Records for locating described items
________________

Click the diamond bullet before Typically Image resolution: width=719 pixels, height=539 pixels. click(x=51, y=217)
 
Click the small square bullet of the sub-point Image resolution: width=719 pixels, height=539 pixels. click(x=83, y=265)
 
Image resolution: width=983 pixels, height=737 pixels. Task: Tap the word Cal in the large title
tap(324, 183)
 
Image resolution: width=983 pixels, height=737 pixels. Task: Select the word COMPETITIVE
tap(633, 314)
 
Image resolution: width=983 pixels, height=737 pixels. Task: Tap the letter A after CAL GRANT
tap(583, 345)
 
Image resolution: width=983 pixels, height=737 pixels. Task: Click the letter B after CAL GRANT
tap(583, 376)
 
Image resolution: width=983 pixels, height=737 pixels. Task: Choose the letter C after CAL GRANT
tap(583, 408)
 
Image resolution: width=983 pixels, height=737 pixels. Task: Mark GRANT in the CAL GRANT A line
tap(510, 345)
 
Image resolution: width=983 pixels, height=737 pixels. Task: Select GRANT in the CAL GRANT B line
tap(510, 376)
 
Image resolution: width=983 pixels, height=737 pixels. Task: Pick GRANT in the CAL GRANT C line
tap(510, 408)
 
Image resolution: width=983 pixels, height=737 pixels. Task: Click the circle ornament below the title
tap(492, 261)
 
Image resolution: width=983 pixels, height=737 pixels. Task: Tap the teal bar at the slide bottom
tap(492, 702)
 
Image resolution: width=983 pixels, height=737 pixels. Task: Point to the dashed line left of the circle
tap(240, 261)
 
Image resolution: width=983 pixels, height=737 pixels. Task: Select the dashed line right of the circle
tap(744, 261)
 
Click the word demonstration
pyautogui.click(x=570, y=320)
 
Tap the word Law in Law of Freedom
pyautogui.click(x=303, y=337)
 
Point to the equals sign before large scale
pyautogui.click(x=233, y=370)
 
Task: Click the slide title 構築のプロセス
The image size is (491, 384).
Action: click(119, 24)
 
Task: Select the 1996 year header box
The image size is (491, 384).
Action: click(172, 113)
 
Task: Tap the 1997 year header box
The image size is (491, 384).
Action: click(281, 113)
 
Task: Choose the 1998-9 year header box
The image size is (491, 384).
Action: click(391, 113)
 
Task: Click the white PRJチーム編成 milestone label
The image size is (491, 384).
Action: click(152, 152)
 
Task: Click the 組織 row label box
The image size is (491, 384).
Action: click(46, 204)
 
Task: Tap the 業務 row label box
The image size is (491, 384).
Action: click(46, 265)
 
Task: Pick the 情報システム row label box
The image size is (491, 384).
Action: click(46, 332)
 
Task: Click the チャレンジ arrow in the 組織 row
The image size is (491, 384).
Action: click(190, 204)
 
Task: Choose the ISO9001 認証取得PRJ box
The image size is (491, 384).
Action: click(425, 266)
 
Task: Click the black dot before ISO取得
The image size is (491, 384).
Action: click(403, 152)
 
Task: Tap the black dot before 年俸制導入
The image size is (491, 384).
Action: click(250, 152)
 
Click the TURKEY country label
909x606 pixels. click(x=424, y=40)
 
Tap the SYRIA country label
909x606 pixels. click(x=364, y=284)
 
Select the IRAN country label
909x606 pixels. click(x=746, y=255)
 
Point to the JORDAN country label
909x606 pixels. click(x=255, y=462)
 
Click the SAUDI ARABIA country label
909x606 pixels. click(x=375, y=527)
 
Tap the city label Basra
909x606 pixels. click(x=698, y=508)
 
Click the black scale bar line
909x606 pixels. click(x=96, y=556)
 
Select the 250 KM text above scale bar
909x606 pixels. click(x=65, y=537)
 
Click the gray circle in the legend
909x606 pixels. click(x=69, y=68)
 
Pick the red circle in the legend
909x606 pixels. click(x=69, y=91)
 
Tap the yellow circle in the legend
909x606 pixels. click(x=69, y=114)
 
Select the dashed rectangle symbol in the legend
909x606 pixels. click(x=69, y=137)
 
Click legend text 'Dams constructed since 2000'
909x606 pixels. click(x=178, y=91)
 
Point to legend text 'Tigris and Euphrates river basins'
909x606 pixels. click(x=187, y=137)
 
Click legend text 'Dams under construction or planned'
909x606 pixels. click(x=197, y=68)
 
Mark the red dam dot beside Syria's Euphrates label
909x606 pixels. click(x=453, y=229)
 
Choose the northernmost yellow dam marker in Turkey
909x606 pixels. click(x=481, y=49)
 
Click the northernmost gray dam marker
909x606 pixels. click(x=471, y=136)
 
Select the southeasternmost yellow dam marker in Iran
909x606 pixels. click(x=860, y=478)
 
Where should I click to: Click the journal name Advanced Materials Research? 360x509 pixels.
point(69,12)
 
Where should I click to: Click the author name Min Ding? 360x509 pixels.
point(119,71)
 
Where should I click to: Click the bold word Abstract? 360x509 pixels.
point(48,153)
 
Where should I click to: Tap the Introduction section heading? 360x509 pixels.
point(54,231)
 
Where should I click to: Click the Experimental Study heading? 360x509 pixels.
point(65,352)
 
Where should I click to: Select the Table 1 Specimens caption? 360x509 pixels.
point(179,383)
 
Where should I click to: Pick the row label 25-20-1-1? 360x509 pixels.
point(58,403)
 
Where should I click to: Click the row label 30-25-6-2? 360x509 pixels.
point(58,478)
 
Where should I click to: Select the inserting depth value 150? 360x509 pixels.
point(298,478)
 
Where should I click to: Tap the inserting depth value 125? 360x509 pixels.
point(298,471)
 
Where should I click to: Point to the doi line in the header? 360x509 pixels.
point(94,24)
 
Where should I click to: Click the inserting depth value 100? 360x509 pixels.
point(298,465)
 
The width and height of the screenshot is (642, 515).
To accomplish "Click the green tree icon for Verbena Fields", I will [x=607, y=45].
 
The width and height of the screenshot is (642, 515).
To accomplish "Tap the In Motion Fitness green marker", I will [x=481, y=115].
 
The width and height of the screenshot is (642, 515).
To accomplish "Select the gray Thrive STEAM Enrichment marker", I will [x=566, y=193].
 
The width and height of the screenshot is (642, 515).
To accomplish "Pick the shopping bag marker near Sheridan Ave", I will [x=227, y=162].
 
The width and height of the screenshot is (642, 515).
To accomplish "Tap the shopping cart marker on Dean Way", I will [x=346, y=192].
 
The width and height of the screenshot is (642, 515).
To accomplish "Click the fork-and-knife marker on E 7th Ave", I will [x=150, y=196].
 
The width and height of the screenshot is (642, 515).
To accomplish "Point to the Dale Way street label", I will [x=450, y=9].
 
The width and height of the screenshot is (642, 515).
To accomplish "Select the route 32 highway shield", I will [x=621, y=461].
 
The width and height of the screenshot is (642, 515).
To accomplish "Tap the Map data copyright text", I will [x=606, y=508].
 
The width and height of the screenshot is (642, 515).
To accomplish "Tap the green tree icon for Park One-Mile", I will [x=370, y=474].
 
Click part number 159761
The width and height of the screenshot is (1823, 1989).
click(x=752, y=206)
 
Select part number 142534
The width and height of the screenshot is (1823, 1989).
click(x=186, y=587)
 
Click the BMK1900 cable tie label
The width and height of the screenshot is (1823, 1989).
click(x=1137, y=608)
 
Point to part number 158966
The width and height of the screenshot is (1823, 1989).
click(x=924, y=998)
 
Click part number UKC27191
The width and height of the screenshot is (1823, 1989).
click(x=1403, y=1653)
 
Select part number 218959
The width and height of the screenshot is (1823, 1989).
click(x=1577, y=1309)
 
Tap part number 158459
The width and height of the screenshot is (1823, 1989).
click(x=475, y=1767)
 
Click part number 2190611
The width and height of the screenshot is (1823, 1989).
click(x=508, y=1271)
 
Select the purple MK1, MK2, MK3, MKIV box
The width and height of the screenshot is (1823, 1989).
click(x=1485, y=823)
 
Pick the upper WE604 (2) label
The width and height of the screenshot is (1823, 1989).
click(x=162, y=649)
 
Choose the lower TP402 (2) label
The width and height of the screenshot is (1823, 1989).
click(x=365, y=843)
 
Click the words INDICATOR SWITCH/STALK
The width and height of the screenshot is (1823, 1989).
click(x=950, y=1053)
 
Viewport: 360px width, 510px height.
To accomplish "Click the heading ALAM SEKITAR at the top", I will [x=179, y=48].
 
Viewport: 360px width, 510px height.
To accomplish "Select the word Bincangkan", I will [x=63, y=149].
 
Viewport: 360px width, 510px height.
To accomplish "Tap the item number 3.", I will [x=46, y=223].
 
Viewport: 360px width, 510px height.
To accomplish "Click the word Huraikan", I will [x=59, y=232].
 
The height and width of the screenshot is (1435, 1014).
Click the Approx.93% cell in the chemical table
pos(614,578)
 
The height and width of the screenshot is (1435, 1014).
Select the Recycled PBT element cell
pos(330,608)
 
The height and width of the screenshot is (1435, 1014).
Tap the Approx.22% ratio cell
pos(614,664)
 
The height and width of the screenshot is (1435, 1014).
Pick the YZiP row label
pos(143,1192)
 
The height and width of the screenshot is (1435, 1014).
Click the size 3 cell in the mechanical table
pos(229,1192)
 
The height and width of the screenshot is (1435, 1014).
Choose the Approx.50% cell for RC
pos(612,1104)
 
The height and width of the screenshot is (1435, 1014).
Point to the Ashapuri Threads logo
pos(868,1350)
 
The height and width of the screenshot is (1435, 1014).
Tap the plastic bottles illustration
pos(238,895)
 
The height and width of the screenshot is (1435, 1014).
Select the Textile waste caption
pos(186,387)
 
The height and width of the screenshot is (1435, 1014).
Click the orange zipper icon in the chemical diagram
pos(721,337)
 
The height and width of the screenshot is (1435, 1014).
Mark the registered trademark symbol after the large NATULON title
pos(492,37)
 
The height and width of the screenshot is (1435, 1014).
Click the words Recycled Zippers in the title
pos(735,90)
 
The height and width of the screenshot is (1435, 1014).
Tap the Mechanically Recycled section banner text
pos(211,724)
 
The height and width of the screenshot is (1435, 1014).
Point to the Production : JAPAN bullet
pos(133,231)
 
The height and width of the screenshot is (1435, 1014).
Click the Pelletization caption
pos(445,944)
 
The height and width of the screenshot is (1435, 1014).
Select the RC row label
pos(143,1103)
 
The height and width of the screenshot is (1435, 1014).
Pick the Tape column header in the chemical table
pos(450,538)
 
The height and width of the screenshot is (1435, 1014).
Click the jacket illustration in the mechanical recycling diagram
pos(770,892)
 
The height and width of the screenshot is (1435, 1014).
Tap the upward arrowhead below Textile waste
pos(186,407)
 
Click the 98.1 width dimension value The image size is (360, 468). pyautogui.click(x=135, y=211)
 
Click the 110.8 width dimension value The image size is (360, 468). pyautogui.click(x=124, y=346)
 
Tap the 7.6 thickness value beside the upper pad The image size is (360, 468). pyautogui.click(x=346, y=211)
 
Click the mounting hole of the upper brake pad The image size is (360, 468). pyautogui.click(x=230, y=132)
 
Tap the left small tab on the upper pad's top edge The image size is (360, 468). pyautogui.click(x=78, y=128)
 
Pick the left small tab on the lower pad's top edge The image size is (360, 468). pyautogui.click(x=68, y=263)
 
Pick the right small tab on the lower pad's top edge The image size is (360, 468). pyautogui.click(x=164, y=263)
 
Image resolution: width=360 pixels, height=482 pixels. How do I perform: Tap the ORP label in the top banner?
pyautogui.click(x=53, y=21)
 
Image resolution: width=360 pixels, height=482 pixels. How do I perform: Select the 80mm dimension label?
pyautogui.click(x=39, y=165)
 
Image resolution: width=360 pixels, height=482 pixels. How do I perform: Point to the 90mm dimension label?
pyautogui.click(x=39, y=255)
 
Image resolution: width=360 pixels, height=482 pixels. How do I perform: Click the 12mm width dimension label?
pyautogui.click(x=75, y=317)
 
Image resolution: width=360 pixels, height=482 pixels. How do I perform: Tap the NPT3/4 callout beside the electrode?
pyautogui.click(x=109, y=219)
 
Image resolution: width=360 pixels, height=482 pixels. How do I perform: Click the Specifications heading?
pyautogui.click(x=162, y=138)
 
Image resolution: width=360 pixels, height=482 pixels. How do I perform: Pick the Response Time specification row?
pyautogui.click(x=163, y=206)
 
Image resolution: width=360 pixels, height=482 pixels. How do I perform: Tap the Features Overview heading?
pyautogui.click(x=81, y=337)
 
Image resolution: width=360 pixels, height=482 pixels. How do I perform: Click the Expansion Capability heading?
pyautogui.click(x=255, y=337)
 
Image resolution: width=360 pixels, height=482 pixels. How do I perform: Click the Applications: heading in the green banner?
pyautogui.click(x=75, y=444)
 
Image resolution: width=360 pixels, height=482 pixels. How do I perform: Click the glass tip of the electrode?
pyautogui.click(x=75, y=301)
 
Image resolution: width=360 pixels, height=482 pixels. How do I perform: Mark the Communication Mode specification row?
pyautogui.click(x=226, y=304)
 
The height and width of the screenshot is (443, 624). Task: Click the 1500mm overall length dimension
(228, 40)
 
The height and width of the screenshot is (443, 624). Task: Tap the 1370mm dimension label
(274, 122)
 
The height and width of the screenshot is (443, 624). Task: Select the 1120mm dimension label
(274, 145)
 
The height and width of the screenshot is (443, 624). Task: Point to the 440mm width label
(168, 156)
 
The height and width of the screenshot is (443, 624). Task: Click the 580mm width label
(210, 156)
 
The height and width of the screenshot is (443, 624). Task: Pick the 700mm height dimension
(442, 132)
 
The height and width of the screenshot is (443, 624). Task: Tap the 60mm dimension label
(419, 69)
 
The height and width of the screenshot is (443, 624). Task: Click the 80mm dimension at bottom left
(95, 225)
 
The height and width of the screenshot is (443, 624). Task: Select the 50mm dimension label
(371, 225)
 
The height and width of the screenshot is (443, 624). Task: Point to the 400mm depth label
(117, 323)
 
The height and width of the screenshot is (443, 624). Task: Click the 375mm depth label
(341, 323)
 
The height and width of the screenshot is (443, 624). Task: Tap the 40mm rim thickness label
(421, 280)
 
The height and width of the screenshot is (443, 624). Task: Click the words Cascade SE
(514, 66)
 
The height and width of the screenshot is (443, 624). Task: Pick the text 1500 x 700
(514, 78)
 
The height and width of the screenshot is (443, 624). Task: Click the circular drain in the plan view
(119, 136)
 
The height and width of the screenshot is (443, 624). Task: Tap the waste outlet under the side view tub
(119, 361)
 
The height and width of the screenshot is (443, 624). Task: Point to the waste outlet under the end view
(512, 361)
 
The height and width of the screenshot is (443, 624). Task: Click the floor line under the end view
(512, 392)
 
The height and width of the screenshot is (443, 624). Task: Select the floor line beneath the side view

________________

> [Problem statement]: How many lines of the data above contain the string "Choose", with case counting? Give only the number.

> [Worked answer]: 6